In vitro selective inhibition of human UDP-glucuronosyltransferase (UGT) 1A4 by finasteride, and prediction of in vivo drug-drug interactions

- To our knowledge, inhibition of hepatic UGT isozymes by finasteride has not been explored.
- Of the seven hepatic UGTs, finasteride potently and selectively inhibited UGT1A4.
- Finasteride did not inhibit hepatic UGT1A1, 1A3, 1A6, 1A9, 2B7, and 2B15 activities.
- However, the Cmax of finasteride in patients is much lower than Ki of finasteride for UGT1A4.
- Finasteride is unlikely to cause clinically significant drug-drug interactions via UGTs inhibition.

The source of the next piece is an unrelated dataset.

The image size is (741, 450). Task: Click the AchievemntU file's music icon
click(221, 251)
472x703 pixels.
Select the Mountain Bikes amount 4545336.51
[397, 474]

In the present study, we evaluated the inhibitory potentials of finasteride for the major human hepatic UDP-glucuronosyltransferases (UGTs) (UGT1A1, UGT1A3, UGT1A4, UGT1A6, UGT1A9, UGT2B7, and UGT2B15) in vitro using LC-MS/MS by specific marker reactions in human liver microsomes (except for UGT2B15) or recombinant supersomes (UGT2B15). Of the seven tested UGTs, finasteride potently, selectively, and competitively inhibited UGT1A4-mediated trifluoperazine-N-glucuronidation in human liver microsomes with an IC50 value of 11.5 ± 1.78 μM and Ki value of 6.03 ± 0.291 μM. This inhibitory potency was similar to that of hecogenin, a well-known inhibitor of UGT1A4. However, finasteride did not seem to inhibit any of the other six UGTs: UGT1A1, UGT1A3, UGT1A6, UGT1A9, UGT2B7, or UGT2B15. Similarly, finasteride markedly inhibited UGT1A4 activity in recombinant human UGT1A4 supersomes, with a Ki value of 6.05 ± 0.410 μM. In addition, finasteride strongly inhibited UGT1A4-catalyzed imipramine-N-β-d-glucuronidation. However, on the basis of an in vitro-in vivo extrapolation, our data strongly suggested that finasteride is unlikely to cause clinically significant drug-drug interactions mediated via inhibition of the hepatic UGT enzymes involved in drug metabolism in vivo.